No surprise here: Mortgage lenders aren’t feeling particularly comfortable in the current economic environment. To protect themselves, they’re tightening lending requirements from minimum credit scores to more stringent employment verification processes. Even if you were able to secure a refinance at the beginning of this year, these stricter requirements might make it impossible for you to refi now.
Turano explains, “The coronavirus issue has created a ton of turmoil in the mortgage industry. While rates are low, loan guidelines are changing regularly, and the rules typically governing mortgage-backed securities have also changed.” He adds, “These changes have generally created a more restrictive lending environment.”
History of late payments
Each time you miss a payment, your credit score takes a dip. And in light of the tightening requirements, our mortgage experts say they see across the industry, and chronic late payments aren’t going to do you any favors during the refi process.
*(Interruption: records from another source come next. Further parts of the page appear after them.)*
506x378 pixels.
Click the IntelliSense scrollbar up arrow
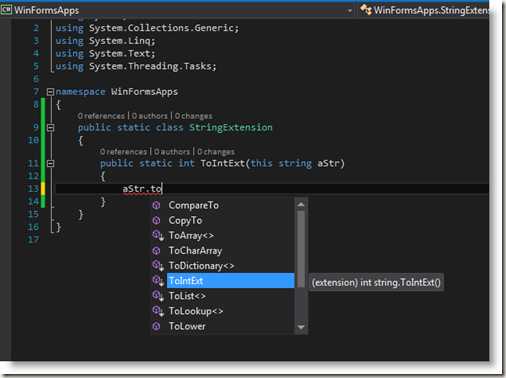(301, 205)
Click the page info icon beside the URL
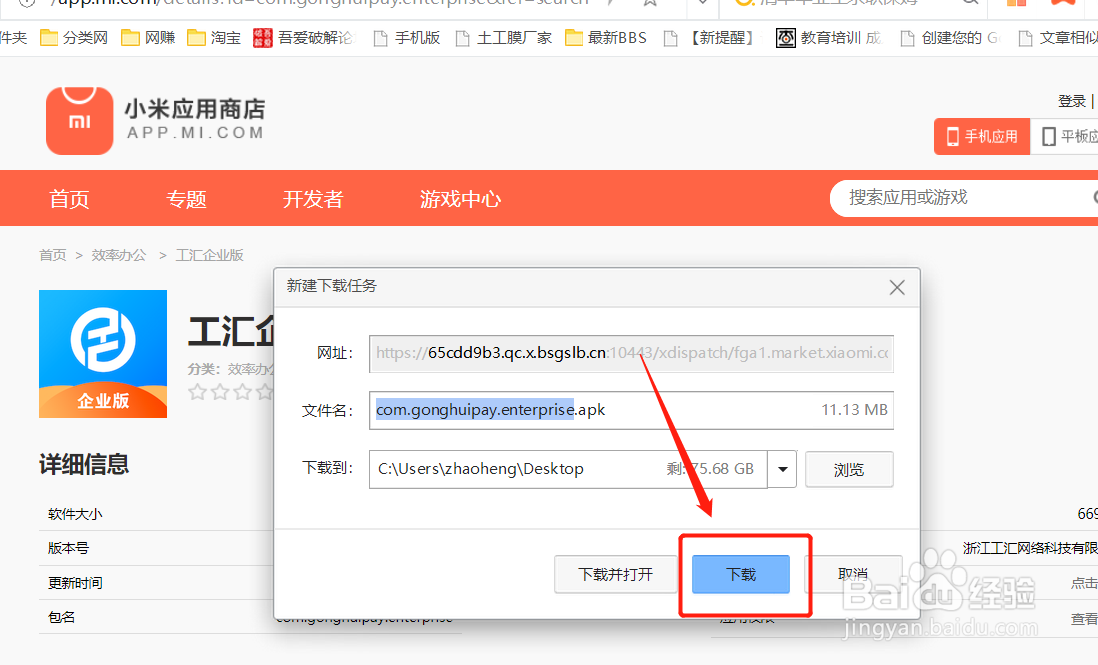1098x665 pixels. pos(26,3)

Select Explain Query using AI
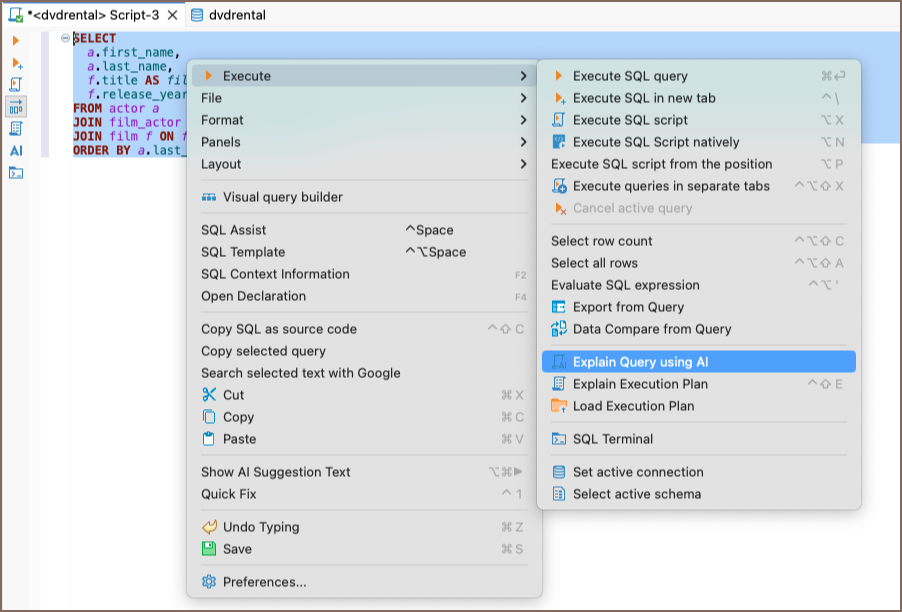pos(640,362)
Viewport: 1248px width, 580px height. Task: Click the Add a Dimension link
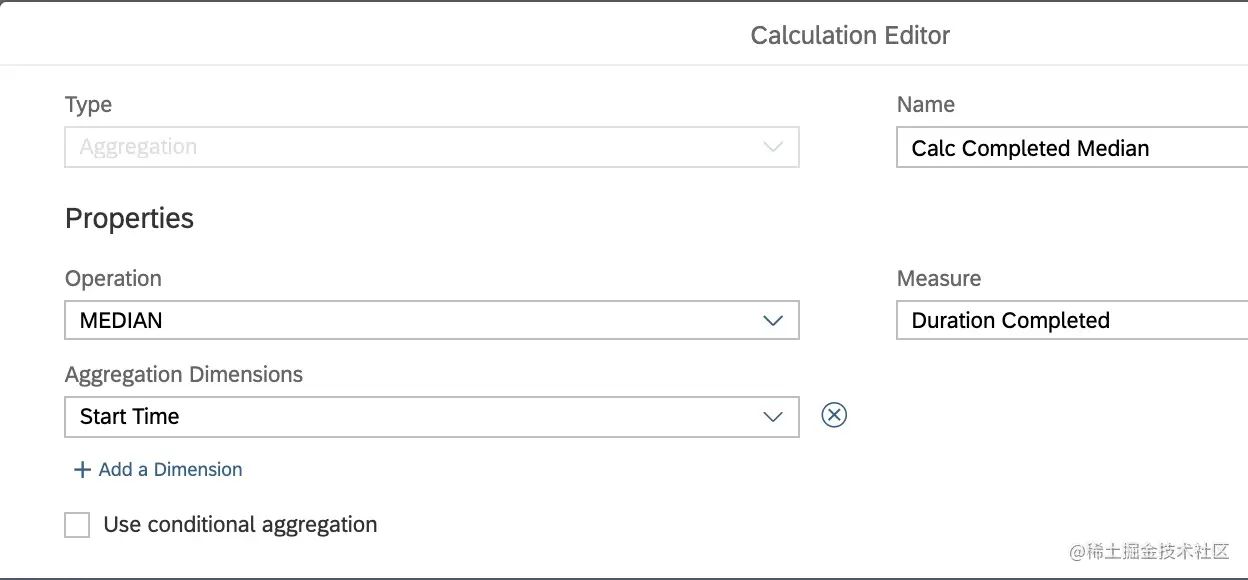[170, 470]
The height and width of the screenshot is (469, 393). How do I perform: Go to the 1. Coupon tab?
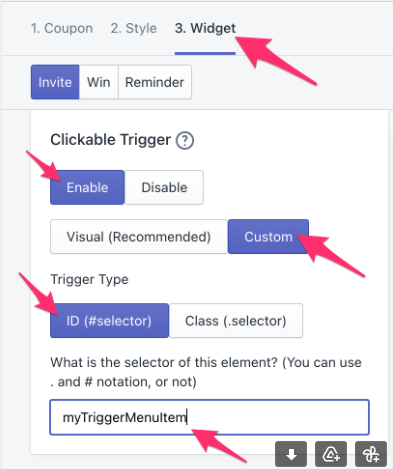coord(62,28)
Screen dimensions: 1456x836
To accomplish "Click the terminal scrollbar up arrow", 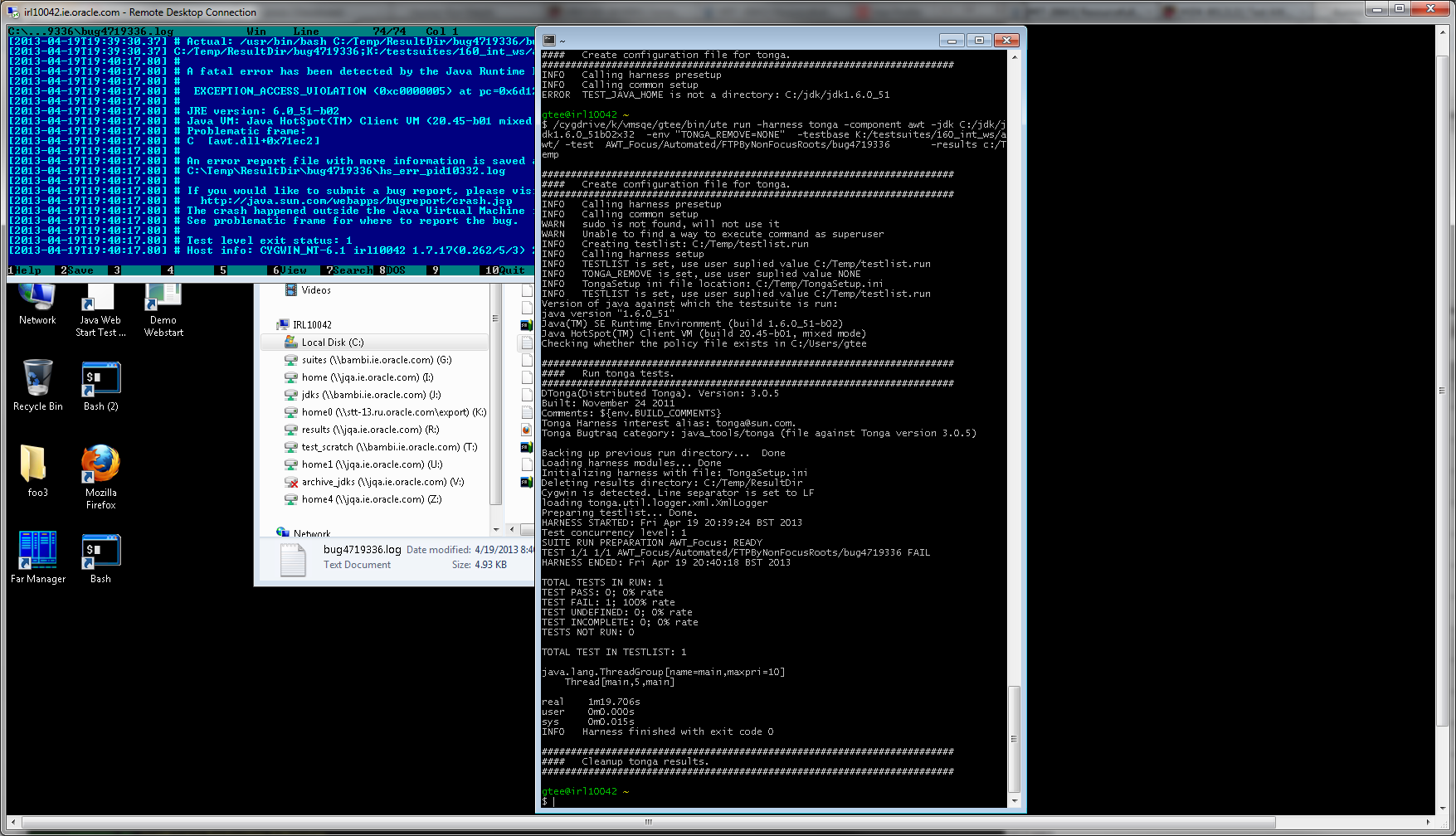I will point(1015,57).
Your mortgage payment is not the only bill to stay diligent about, either. Make sure you stay on top of your car payments, student loans, credit card payments, and any other dues. Set calendar reminders or set up automatic payment to give yourself some protection against forgetfulness. It will take time for your credit score to recover, but starting to stay on top of your payments now puts you on the path to success.
Before you jump on the refinance bandwagon, take a close look at your income stability. If you’re not entirely secure, think twice before embarking on a refinance loan journey.
Inconsistent job history
“Job stability is a prerequisite to refinance,” says Karen Chiu, a business development manager at the lender New American Funding.
“For individuals with no documentation or alternate documentation for stated income, this is not a good time to refinance,” Chiu says. As lenders tighten requirements around refinancing, she says she expects fewer programs to be available allowing for flexibility in the individual’s income stream.
But if you were furloughed during the pandemic and eventually get back to work, you’re probably going to be in luck. Lenders just want to see proof of income. “As long as you have one pay stub and can prove you’re back to work, you can refinance,” Chabot says.
A longer wait
Chabot points out another potential hurdle to refinancing right now, especially for impatient homeowners. In regards to the increased volume the mortgage industry is seeing right now, he says, “The industry just isn’t set up to handle that.” He adds, “The biggest challenge has just been getting loans in, getting them processed and underwritten. Some banks are saying six months to close loans because they just don’t have the resources.”
Is Now a Good Time to Refinance?
Ultimately, to determine if you should refinance, crunch the numbers yourself. “Here’s what I tell everybody,” Chabot says. “I think it’s a good time to refinance if it’s right for your financial situation.” Look for savings of at least a half percent, and make sure you feel extremely confident you’ll be able to cover your new monthly payment for the life of the loan.
Also, don’t feel rushed. Several experts agreed that low mortgage rates will not be going away any time soon.
If you’re not feeling certain about your employment in the coming months, it could make sense to wait until later in the year to explore a refi.